We first define the variables in the dataframe that will be used to measure regional homogeneity:

In [7]:

attrs_name = [f"PCGDP{year}" for year in mxgdp_years[1:]]
attrs_name

Out[7]:

['PCGDP1940',
 'PCGDP1950',
 'PCGDP1960',
 'PCGDP1970',
 'PCGDP1980',
 'PCGDP1990',
 'PCGDP2000']

Next, we specify a number of parameters that will serve as input to the max-p model.

A spatial weights object expresses the spatial connectivity of the states:

In [8]:

w = libpysal.weights.Queen.from_dataframe(mexico)

The remaining arguments are the minimum number of states each region must have (threshold):

In [9]:

threshold = 6

and the number of the top candidate regions to consider when assigning enclaves (top_n):

In [10]:

top_n = 2

We create the attribute count which will serve as the threshold attribute which we add to the dataframe:

In [11]:

mexico["count"] = 1
threshold_name = "count"

The model can then be instantiated and solved:

In [12]:

numpy.random.seed(RANDOM_SEED)
model = MaxP(mexico, w, attrs_name, threshold_name, threshold, top_n)
model.solve()

In [13]:

mexico["maxp_new"] = model.labels_

In [14]:

mexico[["maxp_new", "AREA"]].groupby(by="maxp_new").count()

Out[14]:

	AREA
maxp_new
1	6
2	7
3	6
4	7
5	6

In [15]:

model.p

Out[15]:

In [16]:

mexico.plot(figsize=(8, 5), column="maxp_new", cmap="tab20", edgecolor="w").axis("off");

The model solution results in five regions, three of which have six states, and two with seven states each. Each region is a spatially connected component, as required by the max-p problem.

Change threshold to a minimum of 3 states per region¶

In [17]:

numpy.random.seed(RANDOM_SEED)
threshold = 3
model = MaxP(mexico, w, attrs_name, threshold_name, threshold, top_n)
model.solve()

In [18]:

mexico["maxp_3"] = model.labels_
mexico[["maxp_3", "AREA"]].groupby(by="maxp_3").count()

Out[18]:

	AREA
maxp_3
1	3
2	3
3	4
4	3
5	3
6	3
7	4
8	3
9	3
10	3

In [19]:

model.p

Out[19]:

In [20]:

mexico.plot(figsize=(8, 5), column="maxp_3", cmap="tab20", edgecolor="w").axis("off");

Year-by-Year Regionalization while Varying Parameters¶

Vary minimum in-region threshold (5, 10, 15); hold enclave assignment constant (2)¶

5 states

In [21]:

region_args = mexico, mxgdp_years_grid, w

In [22]:

subplotter(*region_args, threshold=5, top_n=2)

10 states

In [23]:

subplotter(*region_args, threshold=10, top_n=2)

15 states

In [24]:

subplotter(*region_args, threshold=15, top_n=2)
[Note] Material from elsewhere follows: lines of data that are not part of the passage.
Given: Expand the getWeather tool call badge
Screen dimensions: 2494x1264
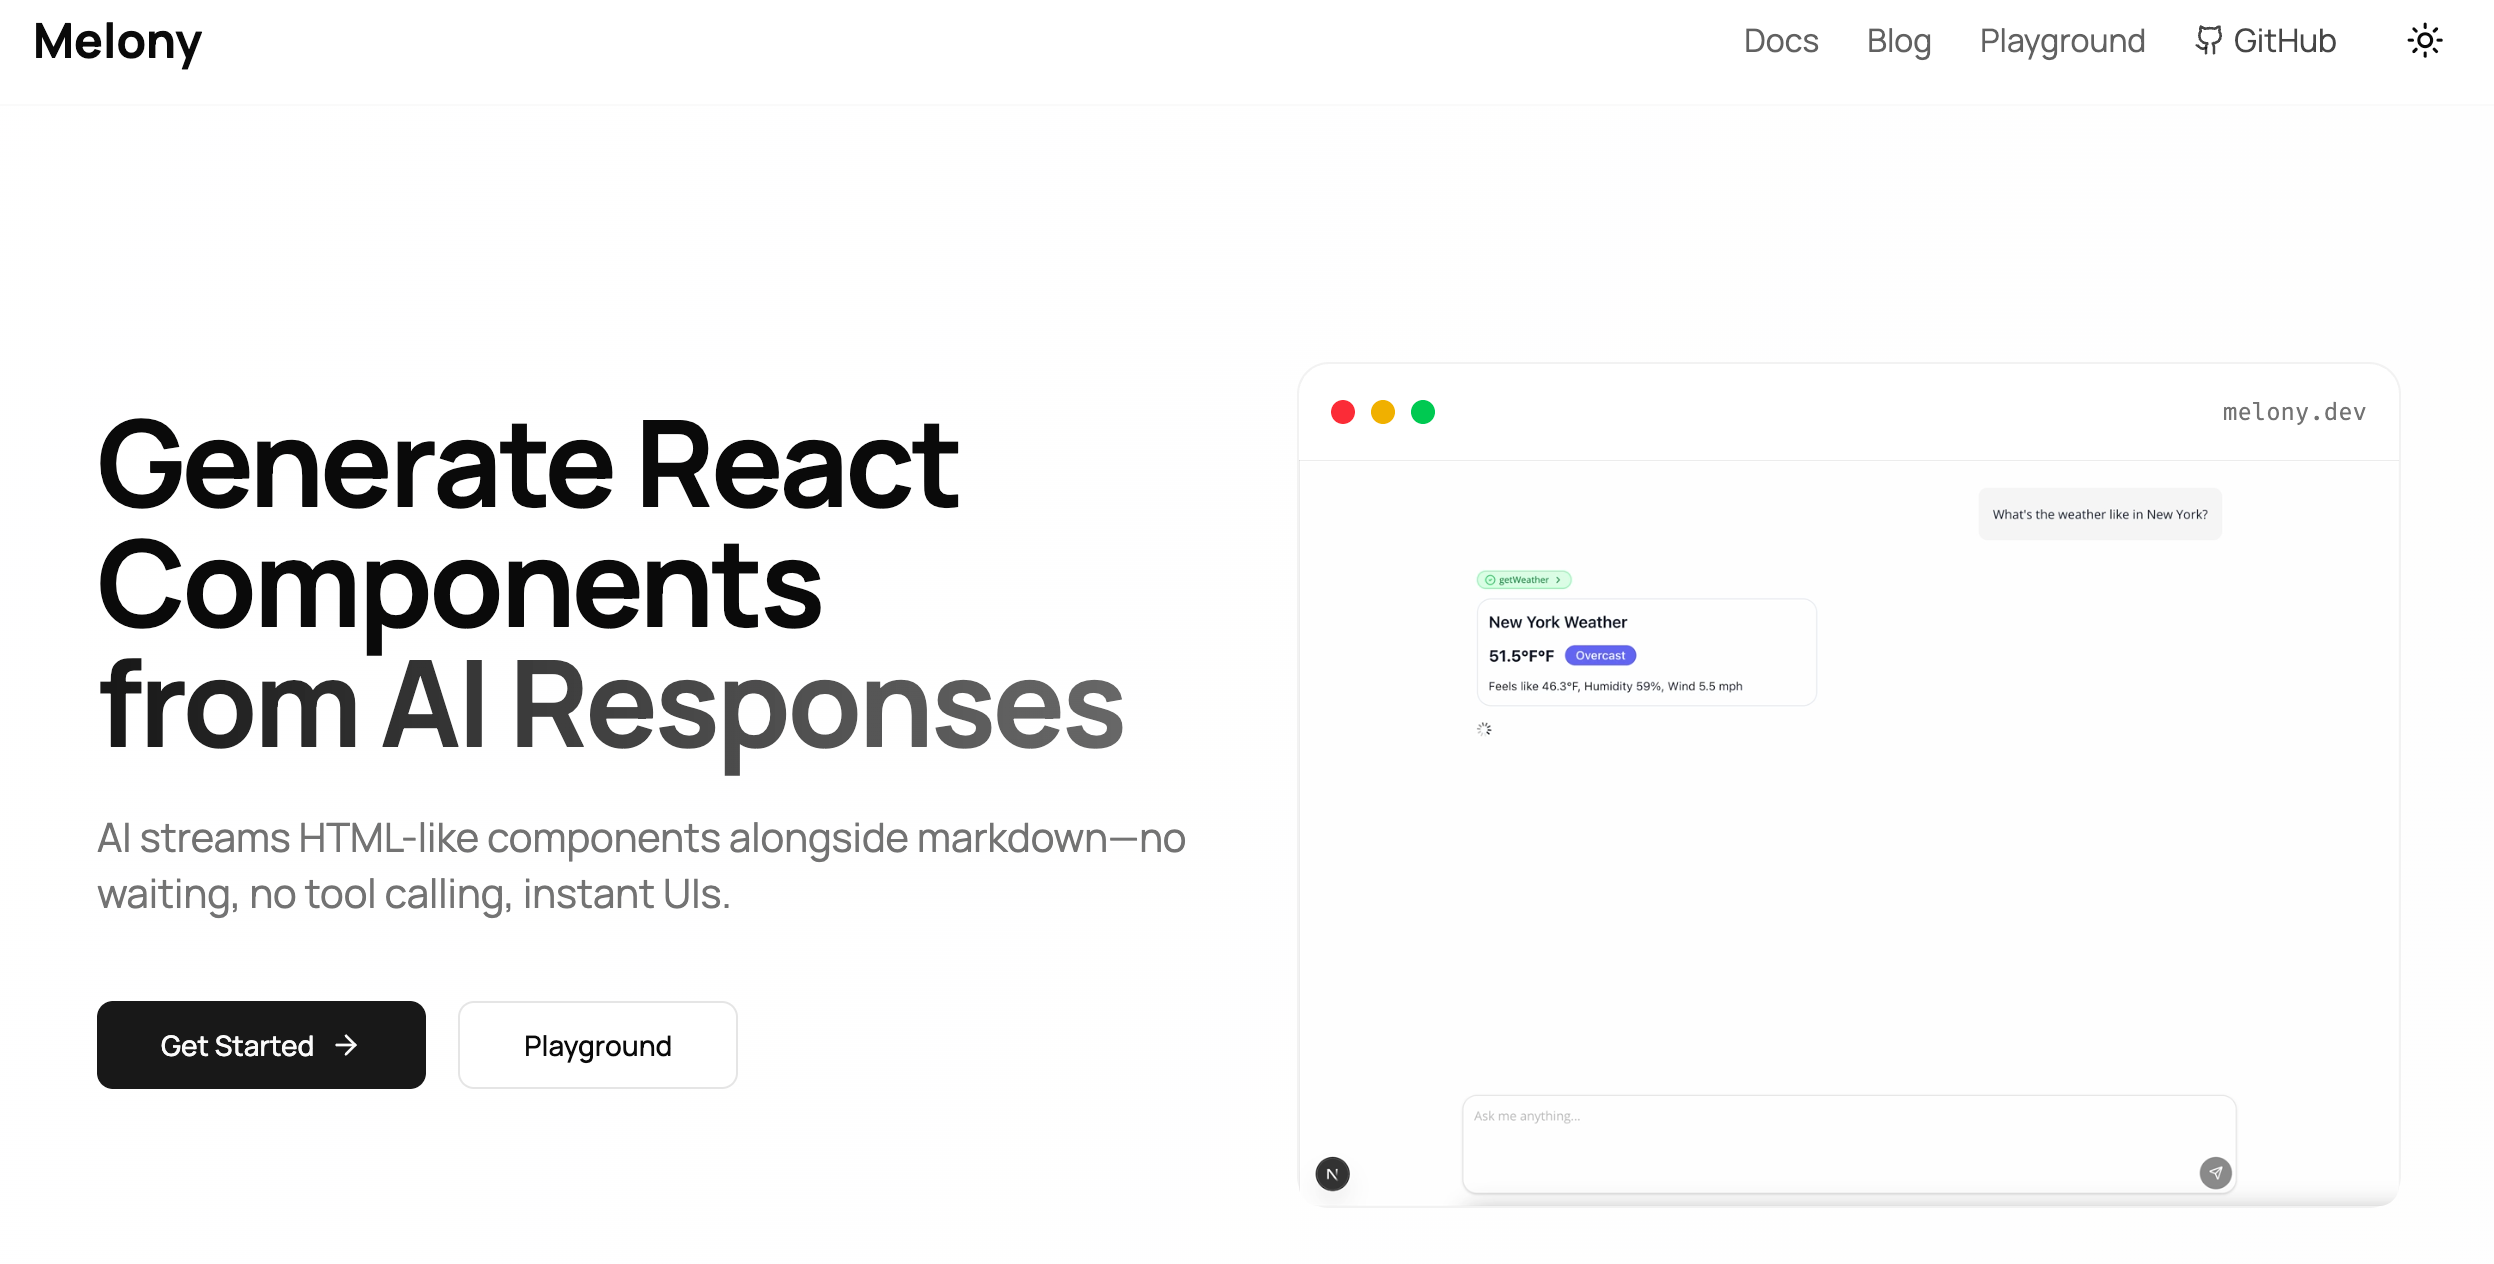Looking at the screenshot, I should [1524, 580].
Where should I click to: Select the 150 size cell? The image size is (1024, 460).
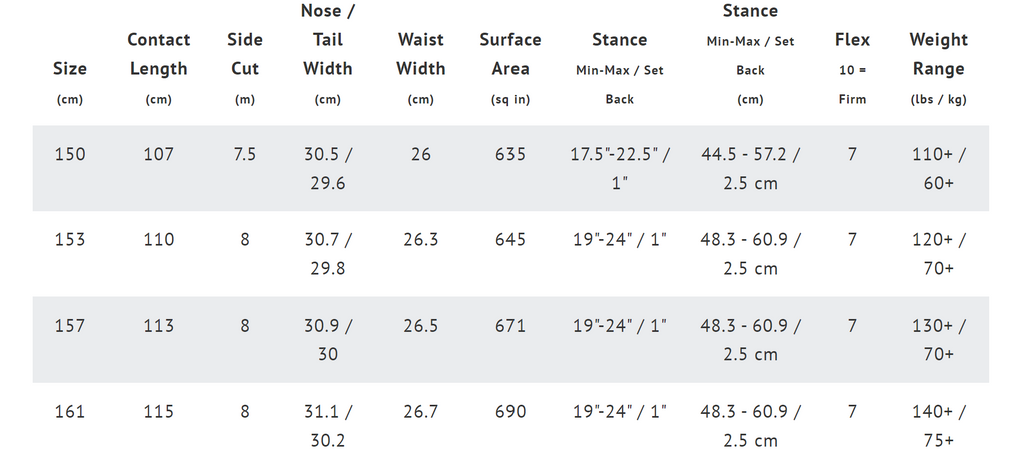(70, 155)
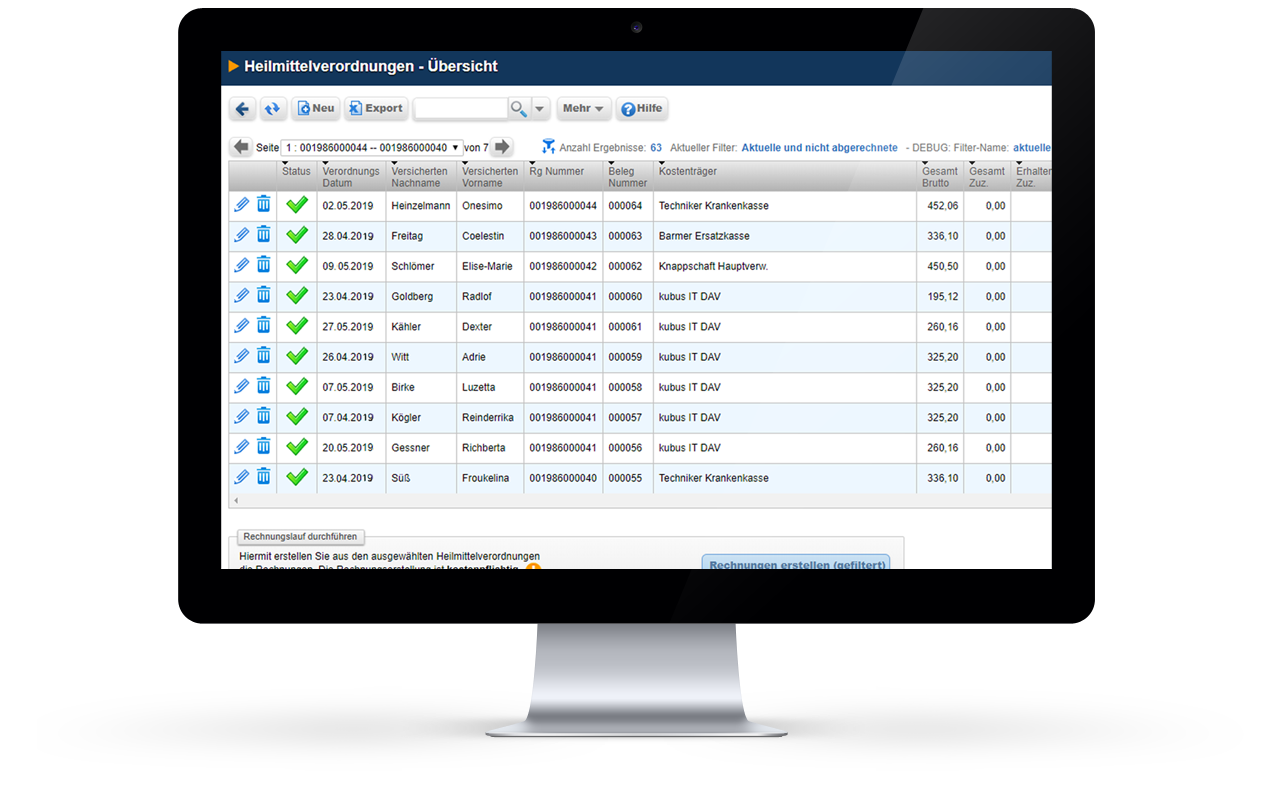Click the Neu button

314,109
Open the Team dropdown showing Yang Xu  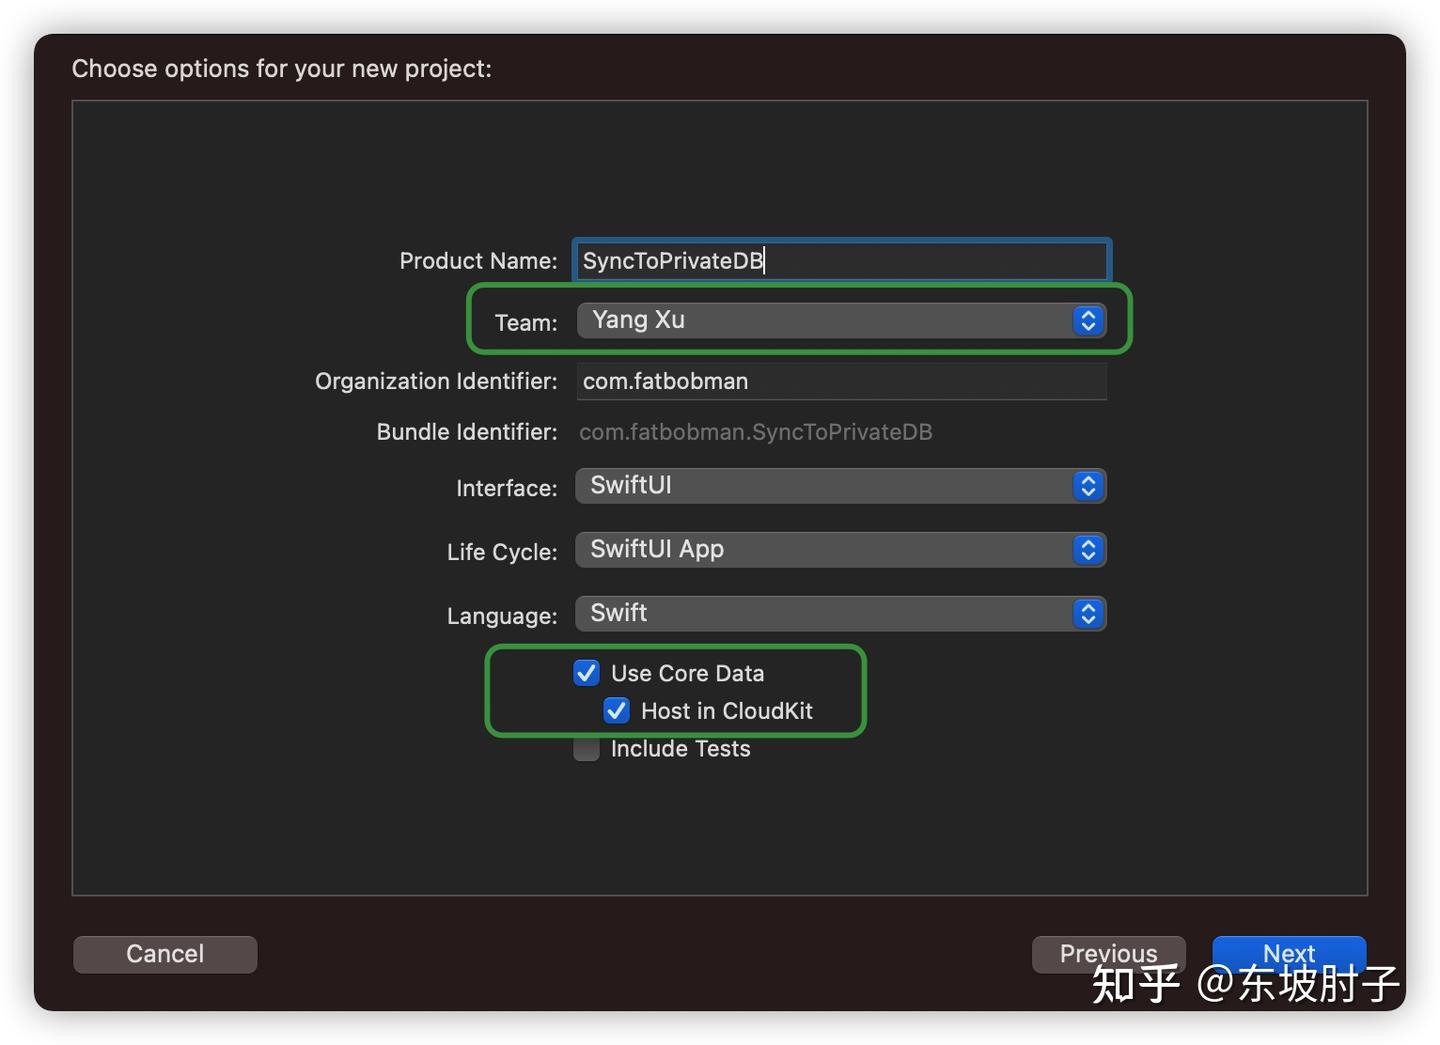click(840, 320)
Vary state enclave assignments (1, 3, 5); hold minimum in-region threshold constant (5)¶

1 state

In [25]:

subplotter(*region_args, threshold=5, top_n=1)

3 states

In [26]:

subplotter(*region_args, threshold=5, top_n=3)

5 states

In [27]:

subplotter(*region_args, threshold=5, top_n=5)

As shown here, varying the threshold and top_n parameters both have a demonstrable effect regionalization outcomes.